Mas Yudh dan Reliabilitas: Obituari
Oleh: M.Akhyar, M.Si
Salah satu hal yang saya sukai dari sidang skripsi di Fakultas Psikologi Universitas Pancasila adalah adanya penguji dari luar fakultas. Selain menambah kenalan kolega sesama pengajar-peneliti-praktisi di bidang Psikologi, mengundang orang luar di mata saya adalah semacam penegasan kepercayaan diri bahwa ada standar kurikulum yang dilewati semua mahasiswa hingga mereka menyelesaikan skripsi dan boleh diuji orang luar.
Suatu kali, seorang penguji luar mengapresiasi mahasiswa yang diuji karena pengujian psikometri yang digunakan tak sekadar dengan pendekatan klasik, tetapi sudah menggunakan item response theory. Ia menambahkan, pendekatan itu terlalu advance untuk tingkat sarjana. Menanggapi itu saya setengah bercanda, “di sini menggunakan IRT, ya kelaziman Mbak.” Mas Sony, yang juga sebagai penguji di sidang tersebut terlihat bungah.
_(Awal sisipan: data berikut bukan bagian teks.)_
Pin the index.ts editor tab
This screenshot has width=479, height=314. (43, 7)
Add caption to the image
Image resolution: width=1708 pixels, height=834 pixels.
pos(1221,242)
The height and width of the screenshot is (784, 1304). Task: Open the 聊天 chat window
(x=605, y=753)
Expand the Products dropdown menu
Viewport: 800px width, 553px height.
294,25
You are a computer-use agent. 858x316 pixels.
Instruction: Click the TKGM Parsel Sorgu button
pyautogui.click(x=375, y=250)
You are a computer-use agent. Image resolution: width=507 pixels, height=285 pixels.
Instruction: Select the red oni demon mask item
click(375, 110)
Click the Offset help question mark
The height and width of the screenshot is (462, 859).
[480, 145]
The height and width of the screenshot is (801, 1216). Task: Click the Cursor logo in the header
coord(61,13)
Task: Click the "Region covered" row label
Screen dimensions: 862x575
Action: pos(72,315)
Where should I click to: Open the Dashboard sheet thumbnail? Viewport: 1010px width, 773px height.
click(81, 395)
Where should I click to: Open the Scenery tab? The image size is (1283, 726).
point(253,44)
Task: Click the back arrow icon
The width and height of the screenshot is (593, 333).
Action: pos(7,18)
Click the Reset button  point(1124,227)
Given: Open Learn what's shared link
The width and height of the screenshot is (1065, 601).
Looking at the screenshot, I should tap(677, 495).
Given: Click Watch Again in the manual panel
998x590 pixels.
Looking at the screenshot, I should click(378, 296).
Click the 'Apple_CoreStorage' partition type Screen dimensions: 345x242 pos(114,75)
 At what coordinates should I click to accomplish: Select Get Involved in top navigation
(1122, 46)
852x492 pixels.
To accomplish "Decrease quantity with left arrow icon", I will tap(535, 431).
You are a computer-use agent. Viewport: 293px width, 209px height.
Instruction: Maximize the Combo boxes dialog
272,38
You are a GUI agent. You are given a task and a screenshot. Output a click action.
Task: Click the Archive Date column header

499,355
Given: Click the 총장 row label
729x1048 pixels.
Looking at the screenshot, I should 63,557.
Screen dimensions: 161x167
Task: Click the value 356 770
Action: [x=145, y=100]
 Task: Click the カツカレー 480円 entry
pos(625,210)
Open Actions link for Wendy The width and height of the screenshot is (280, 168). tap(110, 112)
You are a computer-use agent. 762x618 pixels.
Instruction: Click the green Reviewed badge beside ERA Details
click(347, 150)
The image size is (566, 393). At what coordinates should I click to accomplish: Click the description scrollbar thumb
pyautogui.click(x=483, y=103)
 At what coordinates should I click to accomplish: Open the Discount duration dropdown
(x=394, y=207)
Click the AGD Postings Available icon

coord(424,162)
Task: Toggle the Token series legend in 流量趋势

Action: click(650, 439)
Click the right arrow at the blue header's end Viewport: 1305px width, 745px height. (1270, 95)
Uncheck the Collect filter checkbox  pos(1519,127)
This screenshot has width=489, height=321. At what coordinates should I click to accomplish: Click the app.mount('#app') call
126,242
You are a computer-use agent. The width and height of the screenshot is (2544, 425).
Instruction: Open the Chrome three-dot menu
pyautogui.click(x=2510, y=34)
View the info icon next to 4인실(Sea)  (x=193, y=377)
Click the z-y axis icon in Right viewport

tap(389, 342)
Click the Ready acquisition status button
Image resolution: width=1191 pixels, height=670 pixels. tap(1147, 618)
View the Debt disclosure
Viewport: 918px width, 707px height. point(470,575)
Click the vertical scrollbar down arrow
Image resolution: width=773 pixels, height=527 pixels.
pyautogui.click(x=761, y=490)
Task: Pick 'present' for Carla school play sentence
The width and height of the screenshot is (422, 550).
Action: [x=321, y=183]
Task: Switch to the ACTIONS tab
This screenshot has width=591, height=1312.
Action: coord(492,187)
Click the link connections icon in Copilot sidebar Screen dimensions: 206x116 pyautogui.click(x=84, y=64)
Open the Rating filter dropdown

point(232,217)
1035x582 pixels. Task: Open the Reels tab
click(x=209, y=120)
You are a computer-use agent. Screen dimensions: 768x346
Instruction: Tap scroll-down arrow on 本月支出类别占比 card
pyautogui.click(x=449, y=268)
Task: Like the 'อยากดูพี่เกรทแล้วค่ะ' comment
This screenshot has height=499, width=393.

Sekitar sewindu yang lalu, saya diminta untuk mengampu mata kuliah Konstruksi Alat Ukur Psikologi. Mata kuliah yang sering diplesetkan Mas Ito sebagai Karunia Allah Untuk Psikologi sebagai antitesis “Kutukan Allah Untuk Psikologi”. Tentu permintaan agar saya mengajar mata kuliah ini sungguh pujian yang berlebihan. Bagaimana mungkin orang yang tak paham sama sekali apa yang diajarkan Mas Budi Matindas, kecuali joke-joke jeniusnya, ketika mata kuliah Statistika malah diminta mengajar KAUP. Saya sudah memberikan tangkisan-tangkisan penolakan, tetapi karena kemudian Mas Yudha meyakinkan bahwa ia akan mendampingi, saya terima permintaan itu.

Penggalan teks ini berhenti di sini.